I am very, very bad at multitasking. My brain is just not designed for it. I can’t talk on the phone with the TV on, I can’t listen to music while studying, I can’t read in Starbucks when everyone around me is talking. The reason I am forever making lists is that I can’t stand having multiple demands on my attention – I need to get them into an orderly queue, at least on paper, or my brain feels like it’s going to explode. This can easily be related to my eating disorder as well. My relapses have always happened during times when I’ve felt very overwhelmed, because slipping back into restriction narrowed my thoughts down to a single calming focal point: numbers.
When I am cooking, I wash things up as I go because I can’t stand leaving things unfinished, to the extent that I would rather leave my breakfast to go cold than leave the saucepan unwashed while I eat. I always eat quickly so I can wash my bowl and spoon up. I hate not having a clothes dryer here, because knowing that my clothes have been left to dry in the other room for two days plays on my mind – I want them folded up in my room already! Uncertainty and loose ends are NOT MY FRIENDS. So you can imagine how stressed out I am by my current situation.
At the moment I am trying to: find a new house, preferably by mid-November; sort out my financial situation; find a part time job; sort out voluntary work to make me more employable; find suitable colleges to apply to for next year; think about Christmas presents (I am broke and have six other family members so forward planning is essential); and keep up with my counselling coursework. I know it could be worse, but I desperately want to get that lot sorted out, because having them all clamouring for my attention is driving me batshit crazy. My mind was racing to the verge of panic earlier, I had to sit down on a bench and play with the sudoku application on my phone to avoid a public meltdown. Yes I know that’s an amusing mental image, but it wasn’t much fun for me.
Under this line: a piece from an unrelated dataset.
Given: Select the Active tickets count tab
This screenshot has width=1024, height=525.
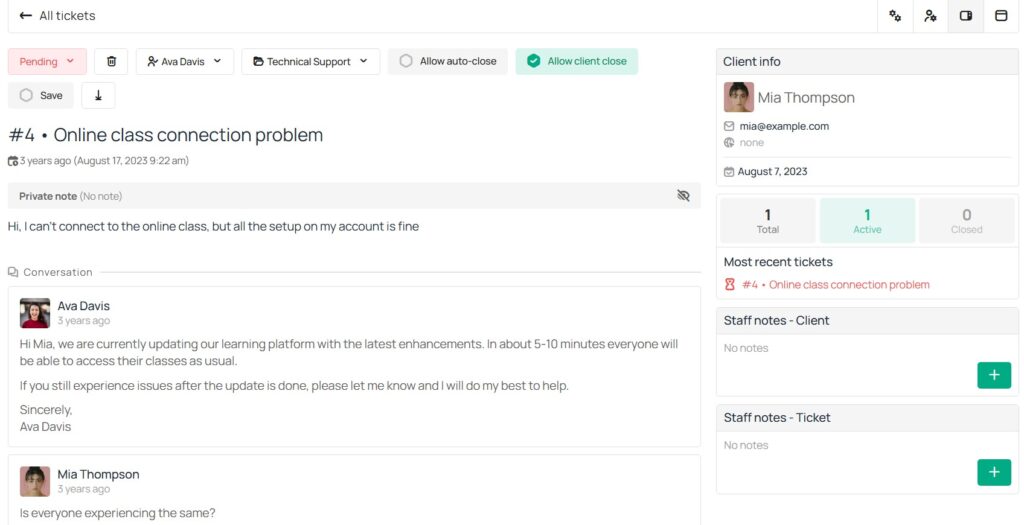Looking at the screenshot, I should coord(867,221).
In a way, it makes me feel good to know that I’m hanging on and coping with all of this stress without reverting to behaviours. I haven’t hurt myself once and I’ve only lost the grand total of 4lbs since I got here, 1.5 of which I’ve gained back. So on that front I’m doing brilliantly. It’s just such a culture shock, having to deal with such practical and adult problems. I really threw myself in at the deep end this time. In a way, it was easier when I went to York, because I was living in college, I just had to pay rent and my bills were sorted out for me, my money came from the student loans company, I had a nice schedule of classes to keep me busy, societies and events were thrown at me to pick and choose from at leisure. And at that point in my life, even that was too scary and overwhelming for me. Two years on in Newcastle, my accommodation, finances, routine and social life are all entirely dependent on me sorting them out.
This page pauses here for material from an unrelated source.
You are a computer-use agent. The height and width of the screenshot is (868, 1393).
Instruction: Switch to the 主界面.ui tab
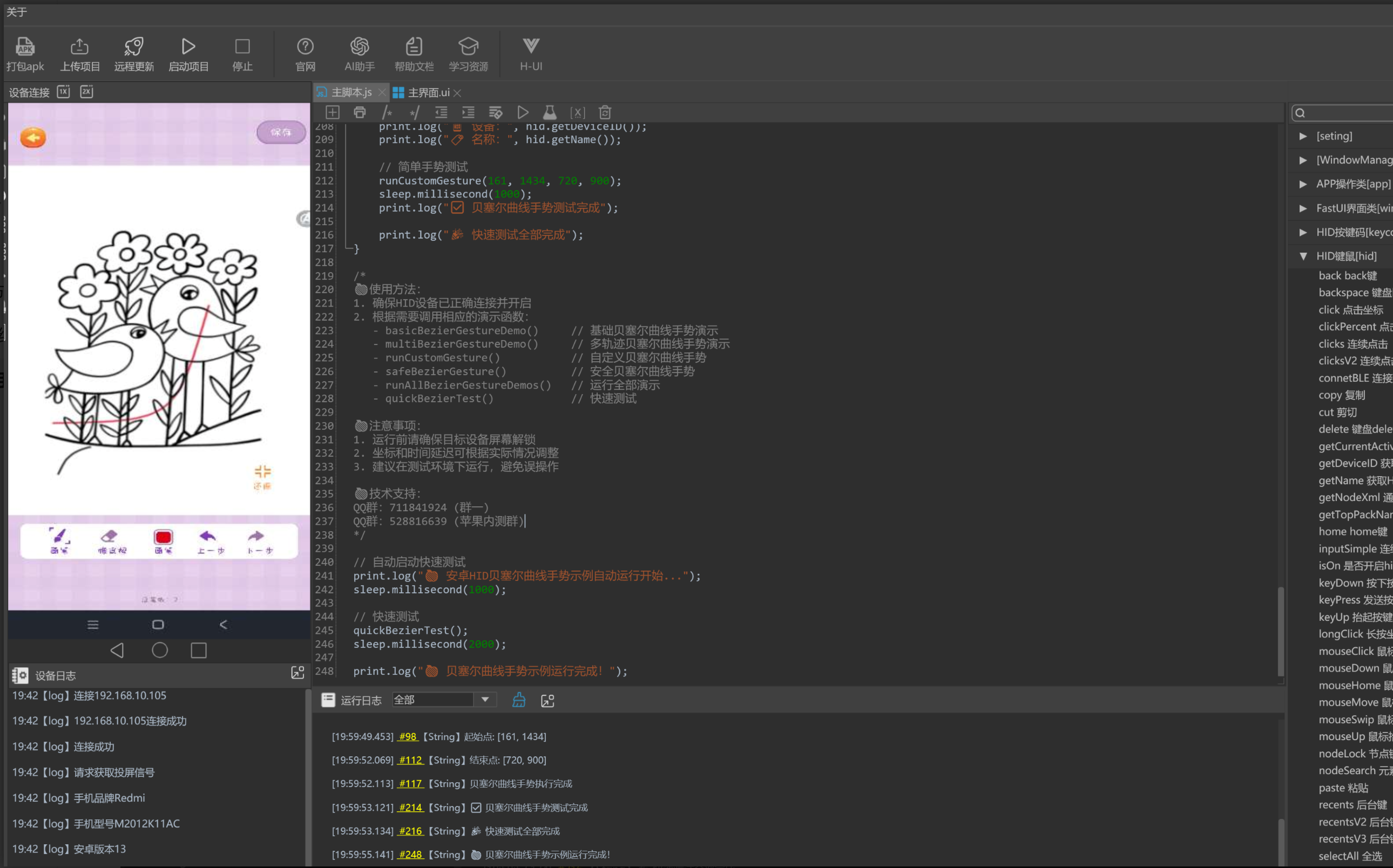pyautogui.click(x=428, y=92)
And of course, my various problems like to get in the way of my every move. For example, finding a new house. I am terrified of the phone. Seriously, I can phone my boyfriend and that’s about it. It can take me weeks to find the guts to phone my GP surgery, so phone hopping with various estate agents is incredibly draining, and leaves me in the state I ended up in earlier – sitting on a bench, playing sudokus and trying not to hyperventilate. Ditto meeting new people. I went to a viewing earlier and was dreading having to chat to the guy showing me around. I found it difficult to hold it together enough to ask sensible questions and not appear like someone who you’d never ever want renting your house. It’s not like I can take days off to recover either – I have to find somewhere new to live by a month today. Then I have to cope with feeling horribly uncomfortable in my current house until I move out. And those are just the accommodation hassles, there’s still the financal, job searching and day to day stuff to deal with.
If anyone has a quick way of curing lifelong OCD/anxiety which doesn’t involve religion, quackery or medication*, please let me know. Until then, you will find me sitting on a bench somewhere in Gateshead, doing sudokus or staring at a conker I’ve just pulled out of my coat pocket because I’m practising my mindfulness exercises.
*Nothing against people who do find religion or medication helpful**, they are just not helpful to me. Quackery, however, is unhelpful to everyone.
**I know I’ve said it a thousand times already, but someone always asks me – I can’t take medication because it makes me physically ill and manic/suicidal well beyond the time span of normal side effects, not because of any personal preferences!